● EXERCISE DETAILS
Your copy should match the listing below word for word, with no images in it.

++++ MATERIAL FOR THE TASK

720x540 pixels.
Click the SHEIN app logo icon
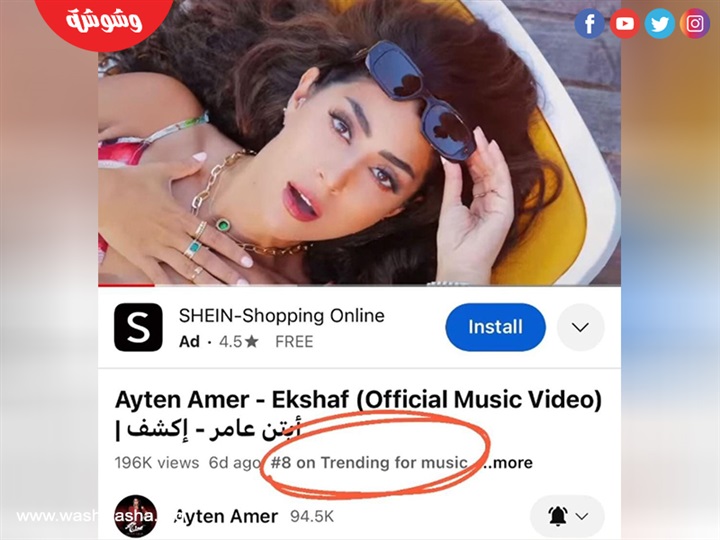138,327
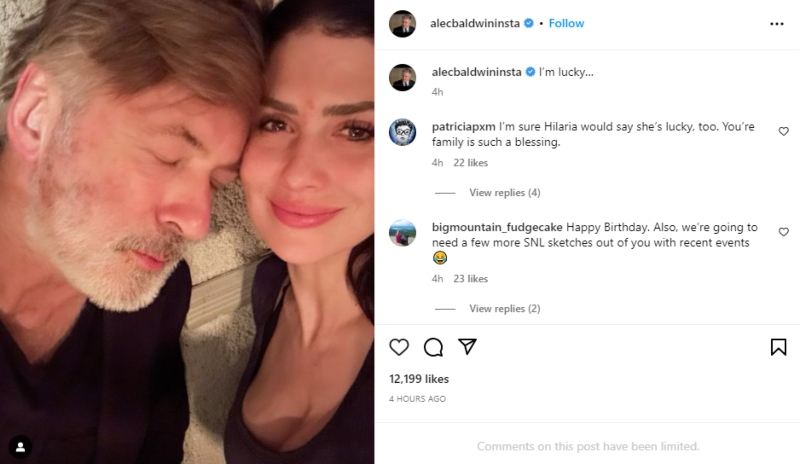Click tagged people icon on photo
Image resolution: width=800 pixels, height=464 pixels.
20,445
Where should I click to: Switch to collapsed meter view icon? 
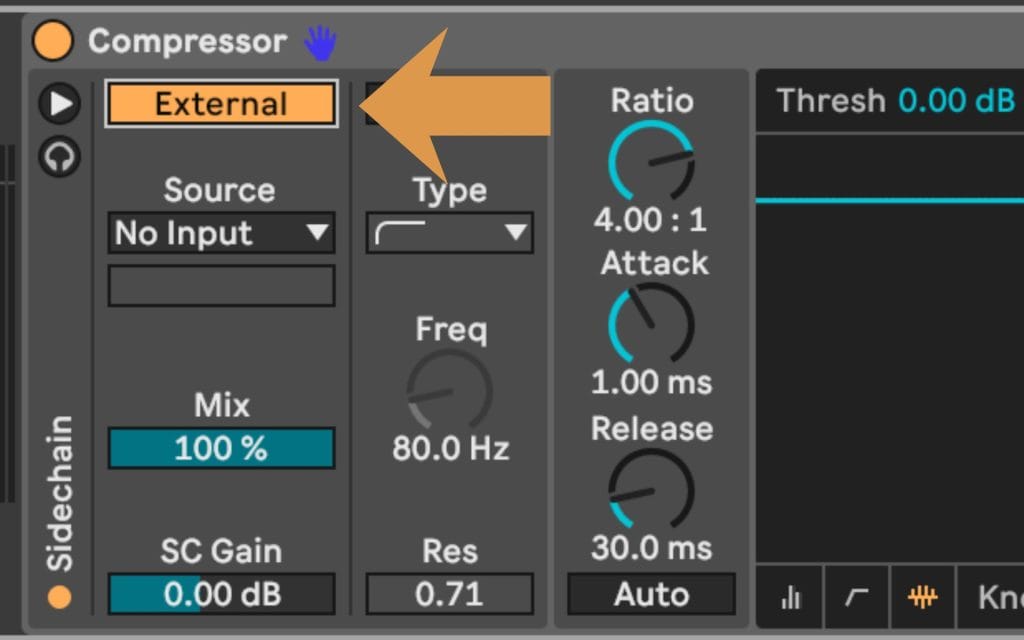tap(791, 597)
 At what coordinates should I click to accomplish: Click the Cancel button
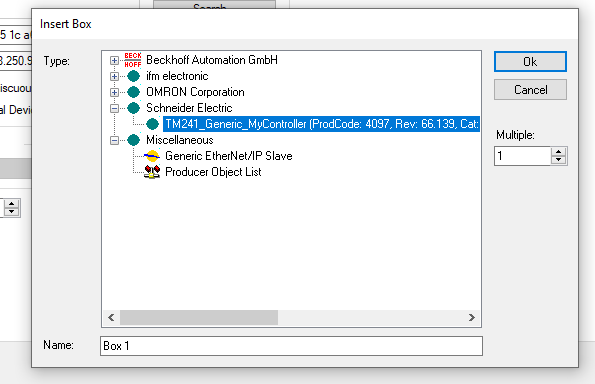click(x=530, y=90)
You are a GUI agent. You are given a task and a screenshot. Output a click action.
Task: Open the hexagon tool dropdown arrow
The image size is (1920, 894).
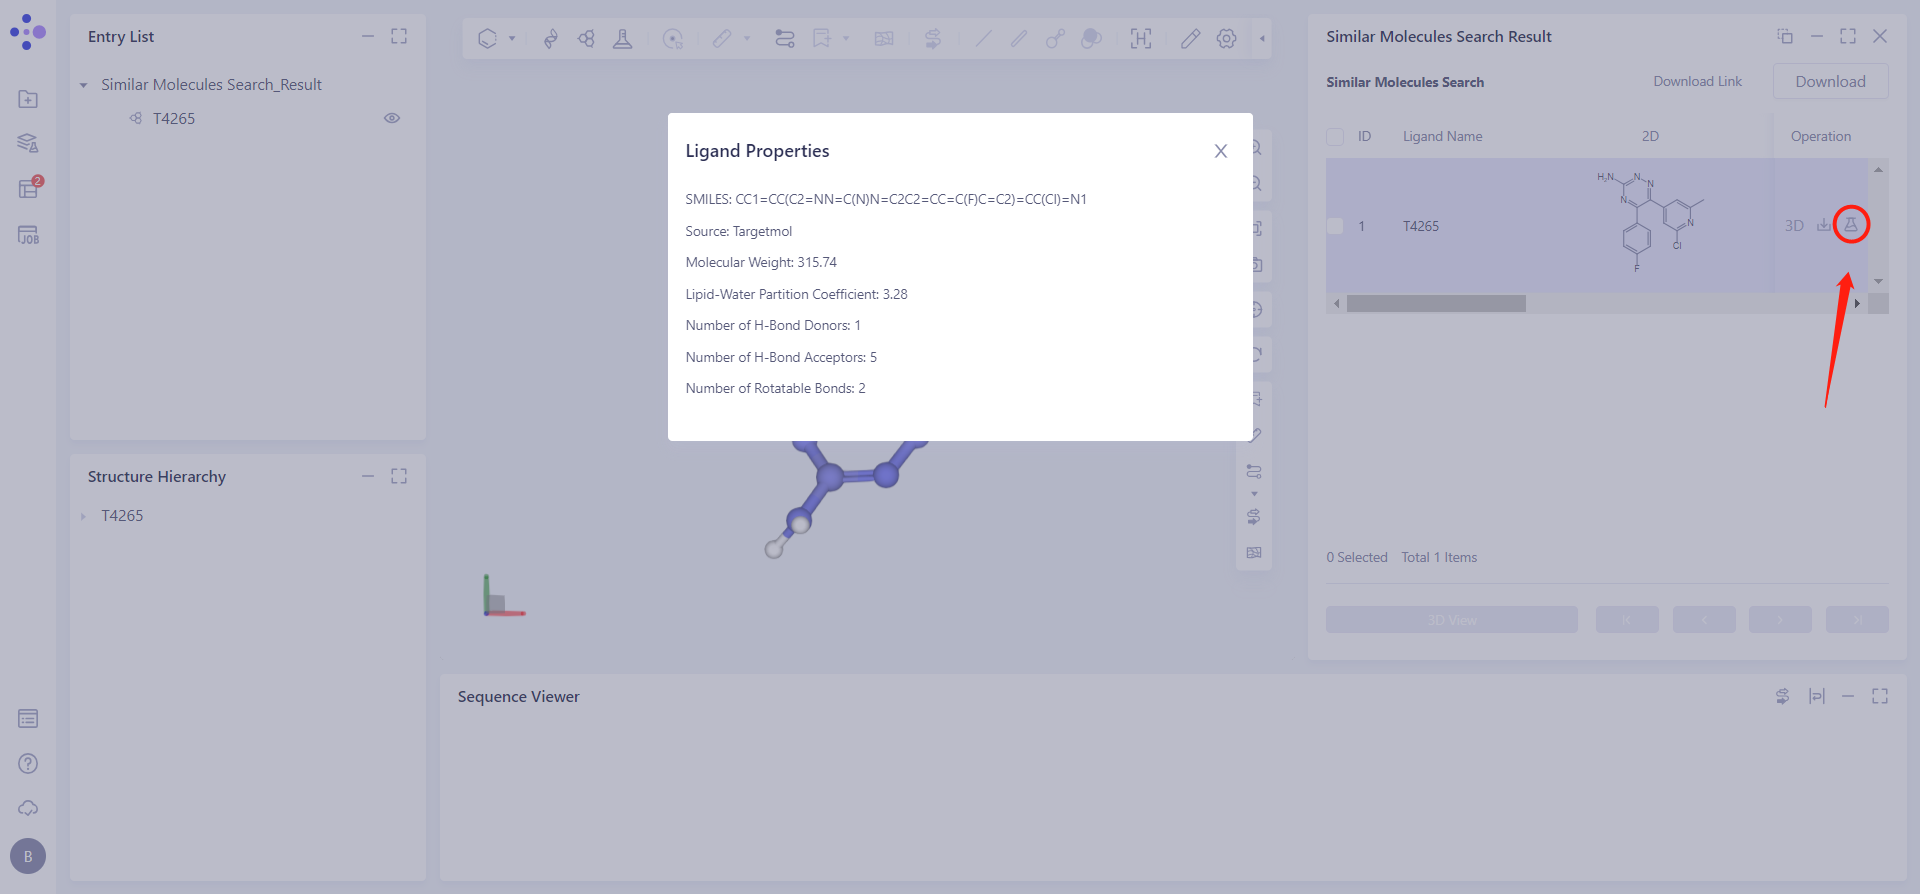512,39
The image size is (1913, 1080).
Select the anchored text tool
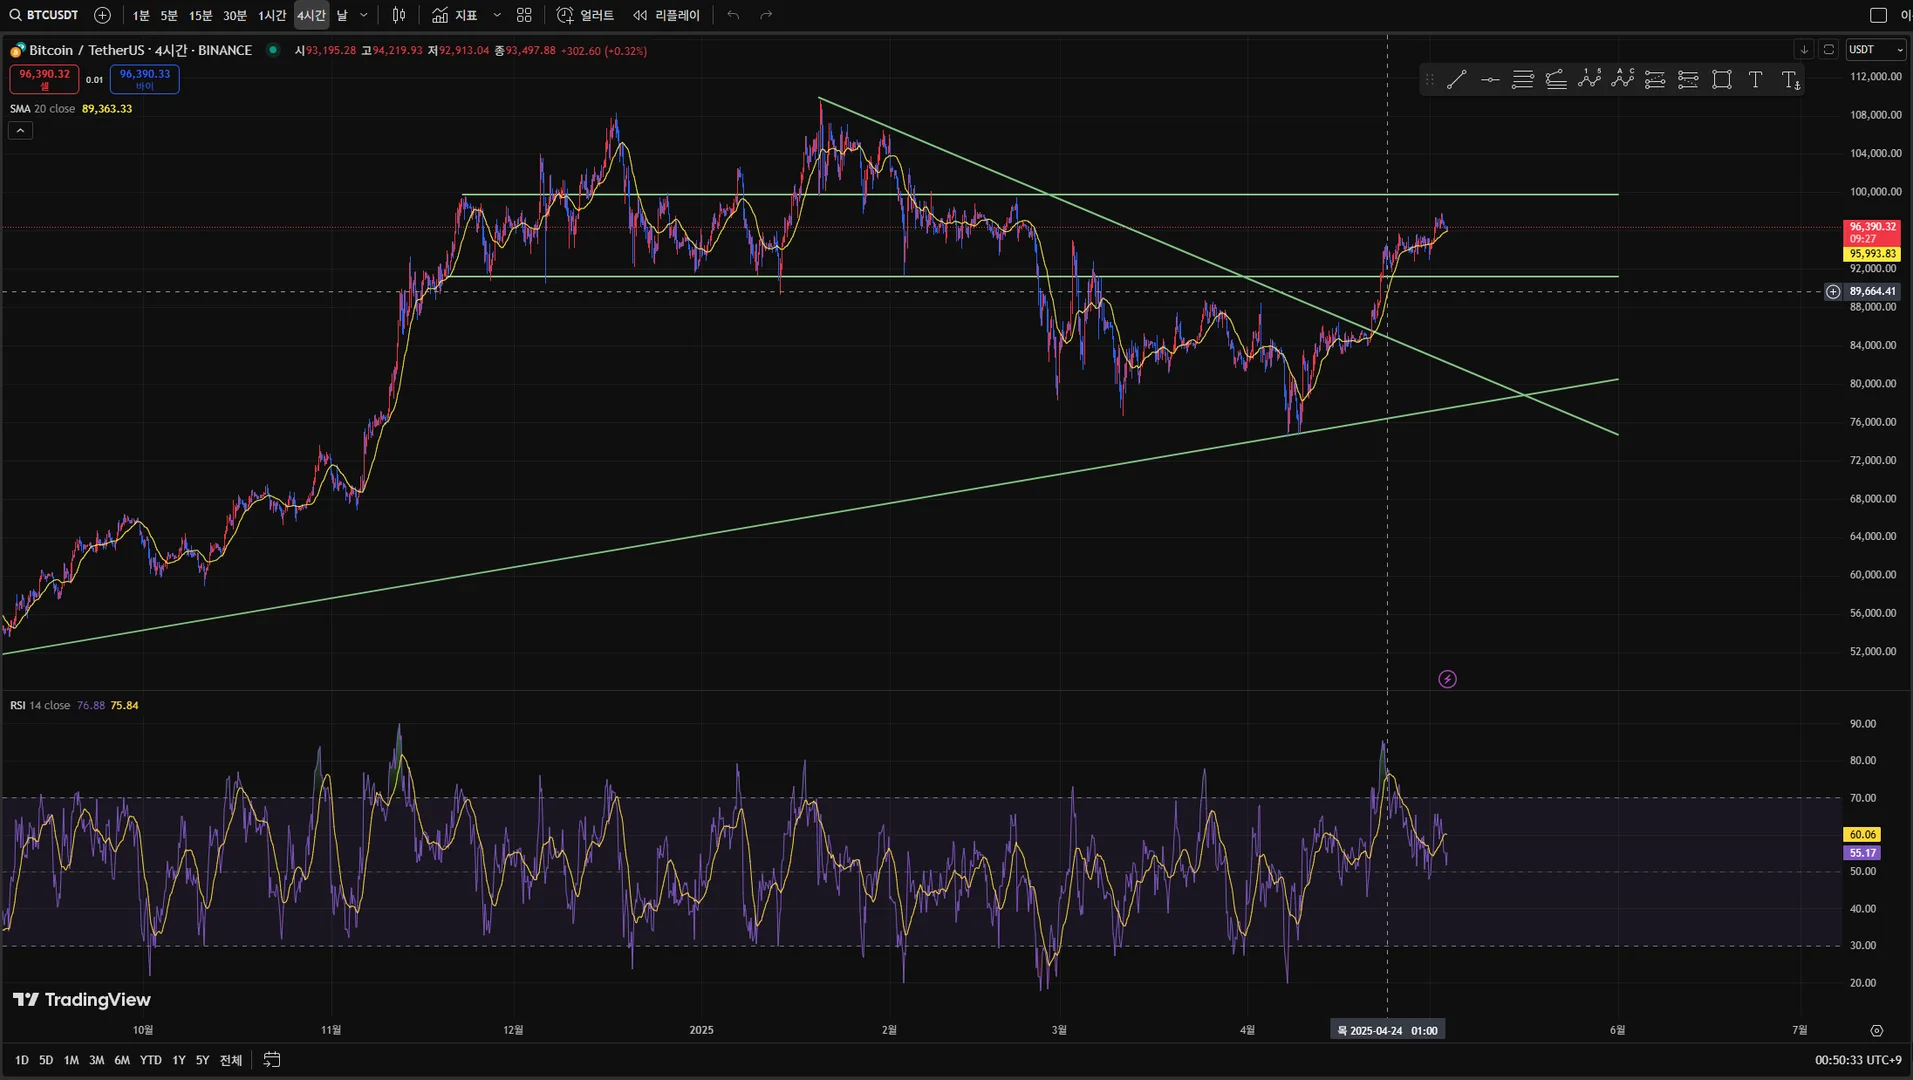[1790, 80]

++++++++

● EXPECTED OUTPUT
720x540 pixels.
Click the SHEIN app logo icon
138,327
Click tagged people icon on photo
Image resolution: width=800 pixels, height=464 pixels.
20,445
Where should I click to: Switch to collapsed meter view icon? 
tap(791, 597)
 At what coordinates should I click to accomplish: Click the Cancel button
click(x=530, y=90)
You are a GUI agent. You are given a task and a screenshot. Output a click action.
Task: Open the hexagon tool dropdown arrow
The image size is (1920, 894).
512,39
The image size is (1913, 1080).
Select the anchored text tool
[1790, 80]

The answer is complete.